All Notch-responsive cells in the adult pancreas are CACs. Notch active cells in Tg(Tp1:VenusPest) adult fish were labeled with anti-GFP to visualize VenusPest (green) and the ductal marker 2F11 (red). VenusPest labeling is detected throughout the exocrine tissue (see asterisks highlighting examples) and where it highlights the CACs together with 2F11. In contrast, ductal structures with intense 2F11 staining do not exhibit any Venus+ (Notch on) cells. Note also the presence of 2F11 in endocrine islet cells as previously reported [79].

Notch-responsive terminal end duct cells/CACs give rise to other ductal cells. Immunodetection of H2BmCherry and ductal markers in the pancreas of adult Tg(Tp1:VenusPest); Tg(Tp1:H2BmCherry) zebrafish.A–C H2BmCherry+ cells (red) in ductular structures labeled with the ductal (ducts and CACs) marker 2F11 (green). A, B separate channels of Fig. 8b–c.

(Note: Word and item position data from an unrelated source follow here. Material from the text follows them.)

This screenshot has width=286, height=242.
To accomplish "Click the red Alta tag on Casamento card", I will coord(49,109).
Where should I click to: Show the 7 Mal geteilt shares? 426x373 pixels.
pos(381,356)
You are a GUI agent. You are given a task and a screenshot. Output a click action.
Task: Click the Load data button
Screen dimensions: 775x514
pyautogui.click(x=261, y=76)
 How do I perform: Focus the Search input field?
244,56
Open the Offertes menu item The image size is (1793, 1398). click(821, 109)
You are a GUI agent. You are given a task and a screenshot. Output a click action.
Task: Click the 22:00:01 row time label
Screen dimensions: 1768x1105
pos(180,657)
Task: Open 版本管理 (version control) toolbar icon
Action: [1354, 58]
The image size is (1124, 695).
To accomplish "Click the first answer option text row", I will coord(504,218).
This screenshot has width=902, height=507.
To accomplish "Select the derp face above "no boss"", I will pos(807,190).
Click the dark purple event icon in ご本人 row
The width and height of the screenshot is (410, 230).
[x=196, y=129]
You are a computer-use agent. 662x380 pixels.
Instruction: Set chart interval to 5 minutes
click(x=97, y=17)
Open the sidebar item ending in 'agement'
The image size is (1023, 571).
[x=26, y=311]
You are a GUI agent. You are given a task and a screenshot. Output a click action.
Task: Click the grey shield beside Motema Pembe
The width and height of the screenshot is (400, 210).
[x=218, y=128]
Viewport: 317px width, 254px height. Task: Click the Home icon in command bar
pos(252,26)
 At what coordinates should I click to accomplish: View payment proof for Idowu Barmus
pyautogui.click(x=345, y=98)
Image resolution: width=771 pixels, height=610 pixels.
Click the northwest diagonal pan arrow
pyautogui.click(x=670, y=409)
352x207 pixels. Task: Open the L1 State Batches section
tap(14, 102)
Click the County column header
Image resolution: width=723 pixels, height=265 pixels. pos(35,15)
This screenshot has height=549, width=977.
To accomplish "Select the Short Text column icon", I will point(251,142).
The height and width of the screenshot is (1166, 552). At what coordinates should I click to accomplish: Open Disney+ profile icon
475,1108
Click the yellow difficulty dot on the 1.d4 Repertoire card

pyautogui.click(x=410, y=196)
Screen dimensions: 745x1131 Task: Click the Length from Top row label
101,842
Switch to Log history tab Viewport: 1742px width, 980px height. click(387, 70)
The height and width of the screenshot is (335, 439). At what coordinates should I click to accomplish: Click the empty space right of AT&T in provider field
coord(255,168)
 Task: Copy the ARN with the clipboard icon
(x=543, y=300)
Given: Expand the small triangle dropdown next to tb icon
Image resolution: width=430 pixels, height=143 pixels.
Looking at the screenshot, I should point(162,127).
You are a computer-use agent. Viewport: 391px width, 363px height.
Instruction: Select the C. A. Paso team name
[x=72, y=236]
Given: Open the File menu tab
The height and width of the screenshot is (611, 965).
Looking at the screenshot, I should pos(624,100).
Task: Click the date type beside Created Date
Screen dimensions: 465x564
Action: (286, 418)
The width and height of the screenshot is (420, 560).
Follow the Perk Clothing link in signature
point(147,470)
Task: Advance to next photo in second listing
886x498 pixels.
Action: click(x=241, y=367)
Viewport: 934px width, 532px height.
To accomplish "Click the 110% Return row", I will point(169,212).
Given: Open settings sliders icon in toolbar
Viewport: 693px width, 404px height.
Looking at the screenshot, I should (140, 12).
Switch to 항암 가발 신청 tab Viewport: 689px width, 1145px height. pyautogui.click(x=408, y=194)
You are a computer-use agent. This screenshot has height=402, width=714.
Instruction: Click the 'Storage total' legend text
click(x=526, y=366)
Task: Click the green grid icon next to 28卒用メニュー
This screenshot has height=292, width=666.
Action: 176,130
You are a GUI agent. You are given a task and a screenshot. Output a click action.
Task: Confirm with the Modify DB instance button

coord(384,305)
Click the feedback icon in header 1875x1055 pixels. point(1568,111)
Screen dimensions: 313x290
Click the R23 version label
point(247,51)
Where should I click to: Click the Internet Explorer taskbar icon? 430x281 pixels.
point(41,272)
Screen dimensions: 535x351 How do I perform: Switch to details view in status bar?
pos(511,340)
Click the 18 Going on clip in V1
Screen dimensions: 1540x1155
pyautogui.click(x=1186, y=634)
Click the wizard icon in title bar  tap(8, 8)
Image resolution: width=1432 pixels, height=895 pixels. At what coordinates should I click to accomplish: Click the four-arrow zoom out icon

B, C Weak H2BmCherry labeling is present near the extremity of a terminal (or intercalated) duct (yellow arrows). The asterisks identify a CAC at the tip of the duct (strong H2BmCherry labeling). D Comparison of H2BmCherry (red) with endogenous Nkx6.1 (green) showing ductal Nkx6.1+ cells co-expressing H2BmCherry (yellow arrows).

Ductal expression of id2a during zebrafish development. Whole mount fluorescent in situ hybridization showing id2a (green) and the ductal marker sox9b (red) in a 3-dpf larva. The expression of both genes overlaps as highlighted by yellow labeling. In addition to expression in the intrapancreatic ducts (IPD), id2a is also expressed in the intrahepatic (IHD). HPD hepatopancreatic ducts.